Says Soma Munda, "Talk of rehabilitation is irrelevant. In 1987, we asked them to show us how they would resettle two villages as models for rehabilitation. The government couldn't do it. We have two essential markers of a village: the sasandiri stones under which our ancestors lie buried, and our sacred groves called sarna. How will the government relocate them?" He gives a wily smile and explains: "We knew the government cannot relocate these. So we made it a precondition."
The way the leadership here has kept the government from carrying out its intent is quite remarkable. In 1985, the district police officers and an armed contingent laid siege on the village to force the government's presence in the area. The Munda used each and every tribal custom to make life difficult for the police. The police got no firewood or water in the area, and the women started cordoning of the police camp in the morning to ensure that the policemen did not get to go out to defecate. "We told them they can't defecate on our sacred groves. Our women planted crops on their path, knowing that if they damaged the crop they would have to pay compensation. Without any violence, we made their lives so miserable that they ran away in the cover of the night."

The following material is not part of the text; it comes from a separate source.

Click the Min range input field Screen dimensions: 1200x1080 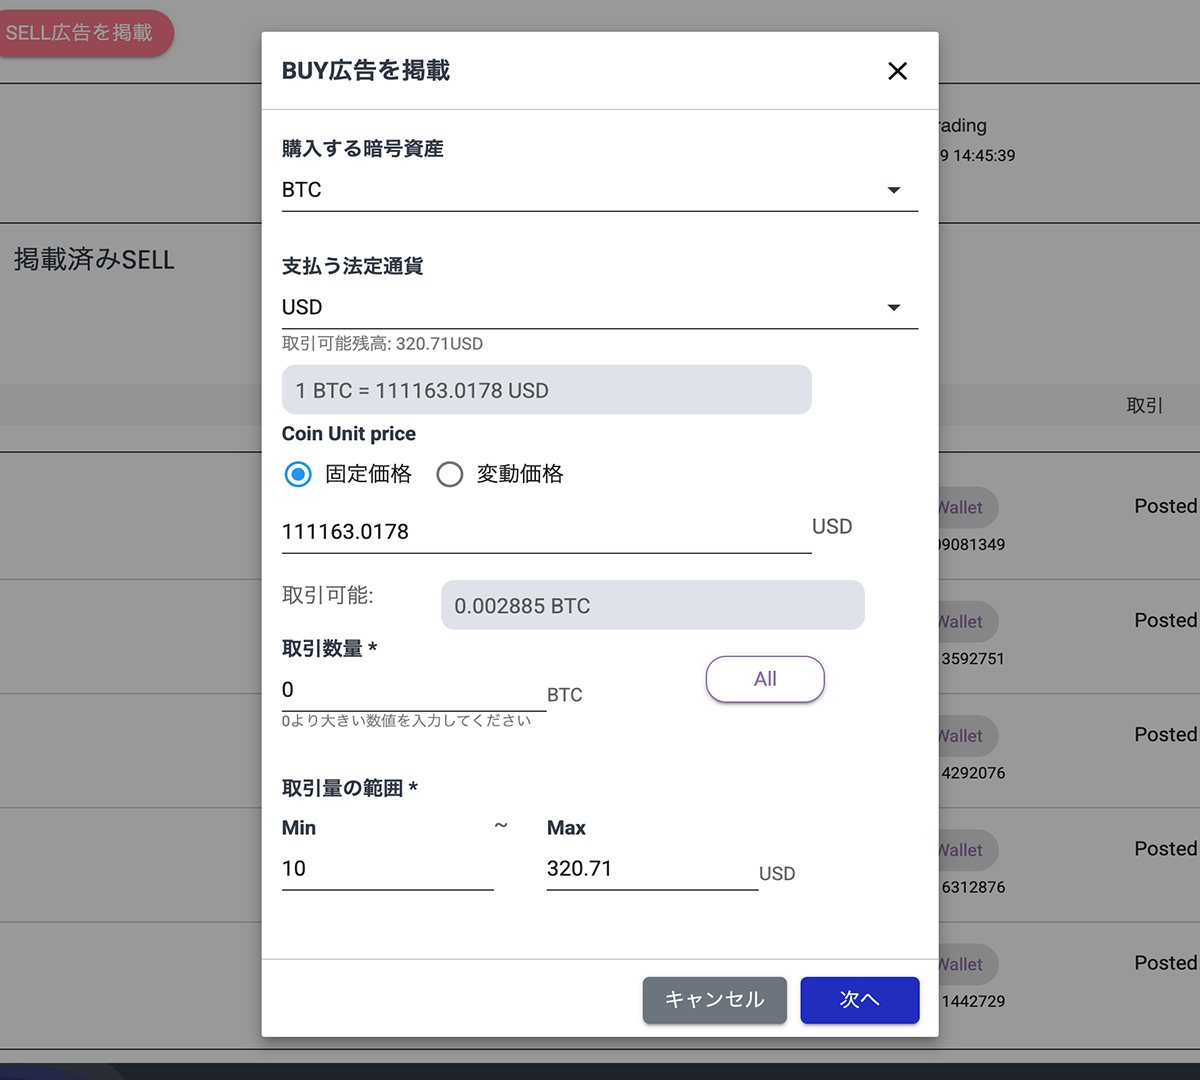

How is the tribal society of southern Ranchi district so organised? KKJS general secretary Vijay Gudia, resident of Tapkara, explains: "The people here are predominantly from the Munda tribe, and the customary system of collective decision-making is very much alive here." Anthropologists in Ranchi point out that though these systems may not be as democratic in some areas as they were in the past, they serve the need of the tribal community much better than the modern political system.
The way the Munda leadership here has handled the movement is a story by itself. This leadership is extremely conscious of the long-drawn struggle for land and forest that has marked the history of the Jharkhand region. For them, the difference between the British colonial masters and the governments of independent India is very little.

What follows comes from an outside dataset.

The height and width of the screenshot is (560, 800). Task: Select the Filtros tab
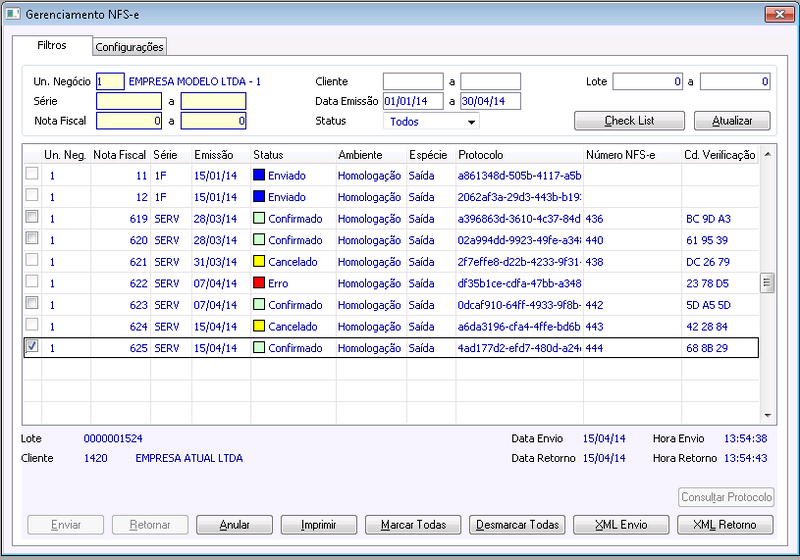[x=52, y=45]
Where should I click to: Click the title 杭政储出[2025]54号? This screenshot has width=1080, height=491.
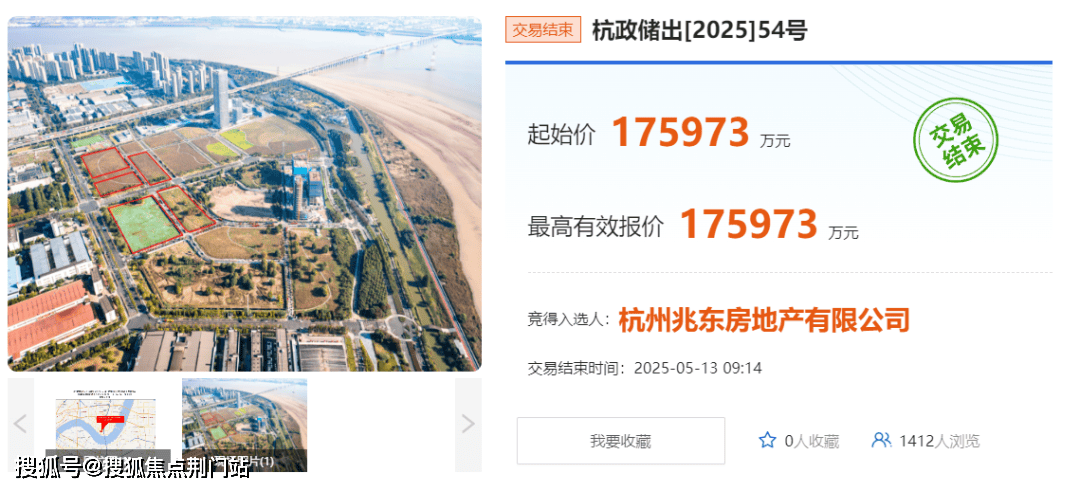(x=699, y=30)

They are all aware of the laws to protect alienation of their land, which their ancestors (including the legendary Birsa Munda) earned after great sacrifices. The most important one is the Chhotanagpur Tenancy Act (CNTA). Passed in 1903 by the colonial government. It prevents non-tribals from purchasing tribal land in the Chhotanagpur plateau. It is worth noting that KKJS also draws support from non-tribals who have lived with them for long (they are called sadan). The traditional Munda leadership is also well connected with the larger political leadership of the Jharkhand movement. Several members of legislative assembly (MLSs) have supported the KKJS at some stage or the other.
But a gap between the political leadership and the traditional tribal leadership is increasing. The last real living example of this relationship, perhaps, is Niral Enem Horo of the Jharkhand Party. Widely respected as an extremely honest politician and a true leader of his people, Horo has maintained all along that the Koel-Karo project should be scrapped. In fact he told Down to Earth that he was not happy with the present leadership of the KKJS because it was showing signs of giving in to government pressure. Fact however remains that Horo is completely sidelined in the present politics of Jharkhand -- he lost the legislative assembly elections in 2000.
Those who are in power have already made noises about amending CNTA, including former chief minister Babulal Marandi, who claims that the law does not help tribals as it prevents them from getting the market price for their land. Most politicians talk about getting rid of CNTA because it blocks the 'development' of tribal areas. It is quite something to hear so many tribal leaders talk about keeping the 'national interest' in mind.